**What the exercise asks:** Your job is to transcribe the material exactly, every line included.
* * * * * * * * *
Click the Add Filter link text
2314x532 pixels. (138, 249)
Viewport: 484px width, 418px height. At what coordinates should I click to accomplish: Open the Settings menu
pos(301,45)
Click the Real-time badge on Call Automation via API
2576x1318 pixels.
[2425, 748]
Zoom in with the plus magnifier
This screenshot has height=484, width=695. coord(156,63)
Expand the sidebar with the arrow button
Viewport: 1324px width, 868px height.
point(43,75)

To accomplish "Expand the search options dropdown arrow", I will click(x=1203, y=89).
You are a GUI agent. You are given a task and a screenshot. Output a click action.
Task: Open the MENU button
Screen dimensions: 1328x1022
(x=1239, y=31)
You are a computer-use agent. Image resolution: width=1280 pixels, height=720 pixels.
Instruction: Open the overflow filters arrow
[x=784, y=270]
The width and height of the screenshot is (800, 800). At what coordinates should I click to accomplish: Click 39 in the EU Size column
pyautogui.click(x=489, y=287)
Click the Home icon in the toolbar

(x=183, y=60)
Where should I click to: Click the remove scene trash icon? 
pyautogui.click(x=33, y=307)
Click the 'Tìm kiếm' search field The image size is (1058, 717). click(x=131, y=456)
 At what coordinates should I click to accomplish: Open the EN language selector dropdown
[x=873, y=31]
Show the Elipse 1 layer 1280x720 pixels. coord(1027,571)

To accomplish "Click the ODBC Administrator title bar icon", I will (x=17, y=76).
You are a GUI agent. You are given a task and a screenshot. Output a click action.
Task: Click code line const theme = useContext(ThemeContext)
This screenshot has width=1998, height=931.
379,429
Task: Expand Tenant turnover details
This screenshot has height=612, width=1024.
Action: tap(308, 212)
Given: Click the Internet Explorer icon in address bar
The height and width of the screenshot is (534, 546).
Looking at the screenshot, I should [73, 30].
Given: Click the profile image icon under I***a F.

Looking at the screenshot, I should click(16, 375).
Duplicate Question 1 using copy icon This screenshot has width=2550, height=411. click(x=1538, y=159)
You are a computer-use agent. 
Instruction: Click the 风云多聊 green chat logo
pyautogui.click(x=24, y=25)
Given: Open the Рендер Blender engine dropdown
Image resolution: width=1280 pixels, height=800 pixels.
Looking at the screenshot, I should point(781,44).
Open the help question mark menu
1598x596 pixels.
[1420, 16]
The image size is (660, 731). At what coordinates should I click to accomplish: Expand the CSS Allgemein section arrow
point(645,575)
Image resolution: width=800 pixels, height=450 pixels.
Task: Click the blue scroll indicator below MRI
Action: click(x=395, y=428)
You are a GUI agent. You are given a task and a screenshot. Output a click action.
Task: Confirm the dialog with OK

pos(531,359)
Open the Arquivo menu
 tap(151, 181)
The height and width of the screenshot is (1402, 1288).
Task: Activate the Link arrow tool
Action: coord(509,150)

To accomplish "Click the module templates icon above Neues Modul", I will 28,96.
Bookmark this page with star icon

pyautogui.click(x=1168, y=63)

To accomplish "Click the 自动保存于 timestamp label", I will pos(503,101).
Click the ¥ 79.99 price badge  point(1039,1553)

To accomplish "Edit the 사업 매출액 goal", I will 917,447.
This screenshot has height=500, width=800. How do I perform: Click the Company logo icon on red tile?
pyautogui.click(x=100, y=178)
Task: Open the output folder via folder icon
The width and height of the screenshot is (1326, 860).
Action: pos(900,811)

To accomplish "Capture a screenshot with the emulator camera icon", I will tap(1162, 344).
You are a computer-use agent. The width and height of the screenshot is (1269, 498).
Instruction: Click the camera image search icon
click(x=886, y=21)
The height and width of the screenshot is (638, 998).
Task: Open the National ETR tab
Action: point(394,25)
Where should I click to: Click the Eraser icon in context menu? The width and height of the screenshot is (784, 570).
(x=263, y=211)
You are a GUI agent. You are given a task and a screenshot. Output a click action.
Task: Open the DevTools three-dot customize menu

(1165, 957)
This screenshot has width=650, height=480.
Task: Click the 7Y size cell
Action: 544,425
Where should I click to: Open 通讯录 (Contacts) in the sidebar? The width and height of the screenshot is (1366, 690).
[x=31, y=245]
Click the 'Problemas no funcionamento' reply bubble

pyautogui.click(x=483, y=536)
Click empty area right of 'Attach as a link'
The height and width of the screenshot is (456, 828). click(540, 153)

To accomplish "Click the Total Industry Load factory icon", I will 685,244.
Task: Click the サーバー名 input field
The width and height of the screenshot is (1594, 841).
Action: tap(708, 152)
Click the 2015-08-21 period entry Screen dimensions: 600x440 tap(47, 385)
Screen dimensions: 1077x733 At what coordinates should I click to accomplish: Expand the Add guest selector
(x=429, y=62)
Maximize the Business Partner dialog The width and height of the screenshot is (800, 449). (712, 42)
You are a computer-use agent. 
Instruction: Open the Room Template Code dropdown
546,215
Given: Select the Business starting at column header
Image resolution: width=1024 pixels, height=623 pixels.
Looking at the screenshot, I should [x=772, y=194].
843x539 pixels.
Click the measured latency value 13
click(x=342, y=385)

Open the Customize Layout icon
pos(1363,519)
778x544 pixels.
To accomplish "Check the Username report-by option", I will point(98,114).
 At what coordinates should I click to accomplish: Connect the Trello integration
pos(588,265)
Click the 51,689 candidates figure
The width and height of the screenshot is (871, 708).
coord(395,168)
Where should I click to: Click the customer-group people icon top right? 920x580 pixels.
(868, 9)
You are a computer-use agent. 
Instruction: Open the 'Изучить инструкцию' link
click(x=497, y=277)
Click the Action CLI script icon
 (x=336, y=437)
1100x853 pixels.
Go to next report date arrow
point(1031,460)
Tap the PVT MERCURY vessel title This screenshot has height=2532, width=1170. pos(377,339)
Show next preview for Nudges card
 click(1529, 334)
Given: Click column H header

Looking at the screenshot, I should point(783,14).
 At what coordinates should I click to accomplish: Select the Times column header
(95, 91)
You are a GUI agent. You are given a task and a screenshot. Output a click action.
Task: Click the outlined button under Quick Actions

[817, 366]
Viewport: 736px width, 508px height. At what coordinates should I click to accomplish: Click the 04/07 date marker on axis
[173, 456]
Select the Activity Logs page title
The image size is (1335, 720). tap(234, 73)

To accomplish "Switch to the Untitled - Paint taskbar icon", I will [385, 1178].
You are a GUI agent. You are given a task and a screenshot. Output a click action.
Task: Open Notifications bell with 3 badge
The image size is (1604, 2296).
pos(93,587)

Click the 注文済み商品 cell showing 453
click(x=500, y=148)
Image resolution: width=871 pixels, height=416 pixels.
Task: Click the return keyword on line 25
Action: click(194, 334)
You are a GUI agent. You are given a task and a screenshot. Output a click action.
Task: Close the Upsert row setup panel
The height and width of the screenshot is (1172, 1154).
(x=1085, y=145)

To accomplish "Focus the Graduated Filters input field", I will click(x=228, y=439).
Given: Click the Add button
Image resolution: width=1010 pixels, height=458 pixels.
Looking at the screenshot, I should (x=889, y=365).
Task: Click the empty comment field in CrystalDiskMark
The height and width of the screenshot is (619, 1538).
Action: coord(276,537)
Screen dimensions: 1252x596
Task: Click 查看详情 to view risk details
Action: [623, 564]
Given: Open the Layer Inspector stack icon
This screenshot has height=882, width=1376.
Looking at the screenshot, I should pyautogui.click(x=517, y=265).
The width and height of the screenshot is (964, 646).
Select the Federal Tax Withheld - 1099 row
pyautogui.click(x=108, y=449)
* * * * * * * * *
**Worked solution:**
Click the Add Filter link text
2314x532 pixels. (138, 249)
Viewport: 484px width, 418px height. At what coordinates should I click to accomplish: Open the Settings menu
pos(301,45)
Click the Real-time badge on Call Automation via API
2576x1318 pixels.
[2425, 748]
Zoom in with the plus magnifier
This screenshot has height=484, width=695. coord(156,63)
Expand the sidebar with the arrow button
Viewport: 1324px width, 868px height.
point(43,75)

To accomplish "Expand the search options dropdown arrow", I will click(x=1203, y=89).
You are a GUI agent. You are given a task and a screenshot. Output a click action.
Task: Open the MENU button
Screen dimensions: 1328x1022
(x=1239, y=31)
You are a computer-use agent. Image resolution: width=1280 pixels, height=720 pixels.
Instruction: Open the overflow filters arrow
[x=784, y=270]
The width and height of the screenshot is (800, 800). At what coordinates should I click to accomplish: Click 39 in the EU Size column
pyautogui.click(x=489, y=287)
Click the Home icon in the toolbar

(x=183, y=60)
Where should I click to: Click the remove scene trash icon? 
pyautogui.click(x=33, y=307)
Click the 'Tìm kiếm' search field The image size is (1058, 717). click(x=131, y=456)
 At what coordinates should I click to accomplish: Open the EN language selector dropdown
[x=873, y=31]
Show the Elipse 1 layer 1280x720 pixels. coord(1027,571)

To accomplish "Click the ODBC Administrator title bar icon", I will (x=17, y=76).
You are a GUI agent. You are given a task and a screenshot. Output a click action.
Task: Click code line const theme = useContext(ThemeContext)
This screenshot has width=1998, height=931.
379,429
Task: Expand Tenant turnover details
This screenshot has height=612, width=1024.
Action: tap(308, 212)
Given: Click the Internet Explorer icon in address bar
The height and width of the screenshot is (534, 546).
Looking at the screenshot, I should [73, 30].
Given: Click the profile image icon under I***a F.

Looking at the screenshot, I should click(16, 375).
Duplicate Question 1 using copy icon This screenshot has width=2550, height=411. click(x=1538, y=159)
You are a computer-use agent. 
Instruction: Click the 风云多聊 green chat logo
pyautogui.click(x=24, y=25)
Given: Open the Рендер Blender engine dropdown
Image resolution: width=1280 pixels, height=800 pixels.
Looking at the screenshot, I should point(781,44).
Open the help question mark menu
1598x596 pixels.
[1420, 16]
The image size is (660, 731). At what coordinates should I click to accomplish: Expand the CSS Allgemein section arrow
point(645,575)
Image resolution: width=800 pixels, height=450 pixels.
Task: Click the blue scroll indicator below MRI
Action: click(x=395, y=428)
You are a GUI agent. You are given a task and a screenshot. Output a click action.
Task: Confirm the dialog with OK

pos(531,359)
Open the Arquivo menu
 tap(151, 181)
The height and width of the screenshot is (1402, 1288).
Task: Activate the Link arrow tool
Action: coord(509,150)

To accomplish "Click the module templates icon above Neues Modul", I will 28,96.
Bookmark this page with star icon

pyautogui.click(x=1168, y=63)

To accomplish "Click the 自动保存于 timestamp label", I will pos(503,101).
Click the ¥ 79.99 price badge  point(1039,1553)

To accomplish "Edit the 사업 매출액 goal", I will 917,447.
This screenshot has height=500, width=800. How do I perform: Click the Company logo icon on red tile?
pyautogui.click(x=100, y=178)
Task: Open the output folder via folder icon
The width and height of the screenshot is (1326, 860).
Action: pos(900,811)

To accomplish "Capture a screenshot with the emulator camera icon", I will tap(1162, 344).
You are a computer-use agent. The width and height of the screenshot is (1269, 498).
Instruction: Click the camera image search icon
click(x=886, y=21)
The height and width of the screenshot is (638, 998).
Task: Open the National ETR tab
Action: point(394,25)
Where should I click to: Click the Eraser icon in context menu? The width and height of the screenshot is (784, 570).
(x=263, y=211)
You are a GUI agent. You are given a task and a screenshot. Output a click action.
Task: Open the DevTools three-dot customize menu

(1165, 957)
This screenshot has width=650, height=480.
Task: Click the 7Y size cell
Action: 544,425
Where should I click to: Open 通讯录 (Contacts) in the sidebar? The width and height of the screenshot is (1366, 690).
[x=31, y=245]
Click the 'Problemas no funcionamento' reply bubble

pyautogui.click(x=483, y=536)
Click empty area right of 'Attach as a link'
The height and width of the screenshot is (456, 828). click(540, 153)

To accomplish "Click the Total Industry Load factory icon", I will 685,244.
Task: Click the サーバー名 input field
The width and height of the screenshot is (1594, 841).
Action: tap(708, 152)
Click the 2015-08-21 period entry Screen dimensions: 600x440 tap(47, 385)
Screen dimensions: 1077x733 At what coordinates should I click to accomplish: Expand the Add guest selector
(x=429, y=62)
Maximize the Business Partner dialog The width and height of the screenshot is (800, 449). (712, 42)
You are a computer-use agent. 
Instruction: Open the Room Template Code dropdown
546,215
Given: Select the Business starting at column header
Image resolution: width=1024 pixels, height=623 pixels.
Looking at the screenshot, I should [x=772, y=194].
843x539 pixels.
Click the measured latency value 13
click(x=342, y=385)

Open the Customize Layout icon
pos(1363,519)
778x544 pixels.
To accomplish "Check the Username report-by option", I will point(98,114).
 At what coordinates should I click to accomplish: Connect the Trello integration
pos(588,265)
Click the 51,689 candidates figure
The width and height of the screenshot is (871, 708).
coord(395,168)
Where should I click to: Click the customer-group people icon top right? 920x580 pixels.
(868, 9)
You are a computer-use agent. 
Instruction: Open the 'Изучить инструкцию' link
click(x=497, y=277)
Click the Action CLI script icon
 (x=336, y=437)
1100x853 pixels.
Go to next report date arrow
point(1031,460)
Tap the PVT MERCURY vessel title This screenshot has height=2532, width=1170. pos(377,339)
Show next preview for Nudges card
 click(1529, 334)
Given: Click column H header

Looking at the screenshot, I should point(783,14).
 At what coordinates should I click to accomplish: Select the Times column header
(95, 91)
You are a GUI agent. You are given a task and a screenshot. Output a click action.
Task: Click the outlined button under Quick Actions

[817, 366]
Viewport: 736px width, 508px height. At what coordinates should I click to accomplish: Click the 04/07 date marker on axis
[173, 456]
Select the Activity Logs page title
The image size is (1335, 720). tap(234, 73)

To accomplish "Switch to the Untitled - Paint taskbar icon", I will [385, 1178].
You are a GUI agent. You are given a task and a screenshot. Output a click action.
Task: Open Notifications bell with 3 badge
The image size is (1604, 2296).
pos(93,587)

Click the 注文済み商品 cell showing 453
click(x=500, y=148)
Image resolution: width=871 pixels, height=416 pixels.
Task: Click the return keyword on line 25
Action: click(194, 334)
You are a GUI agent. You are given a task and a screenshot. Output a click action.
Task: Close the Upsert row setup panel
The height and width of the screenshot is (1172, 1154).
(x=1085, y=145)

To accomplish "Focus the Graduated Filters input field", I will click(x=228, y=439).
Given: Click the Add button
Image resolution: width=1010 pixels, height=458 pixels.
Looking at the screenshot, I should (x=889, y=365).
Task: Click the empty comment field in CrystalDiskMark
The height and width of the screenshot is (619, 1538).
Action: coord(276,537)
Screen dimensions: 1252x596
Task: Click 查看详情 to view risk details
Action: [623, 564]
Given: Open the Layer Inspector stack icon
This screenshot has height=882, width=1376.
Looking at the screenshot, I should pyautogui.click(x=517, y=265).
The width and height of the screenshot is (964, 646).
Select the Federal Tax Withheld - 1099 row
pyautogui.click(x=108, y=449)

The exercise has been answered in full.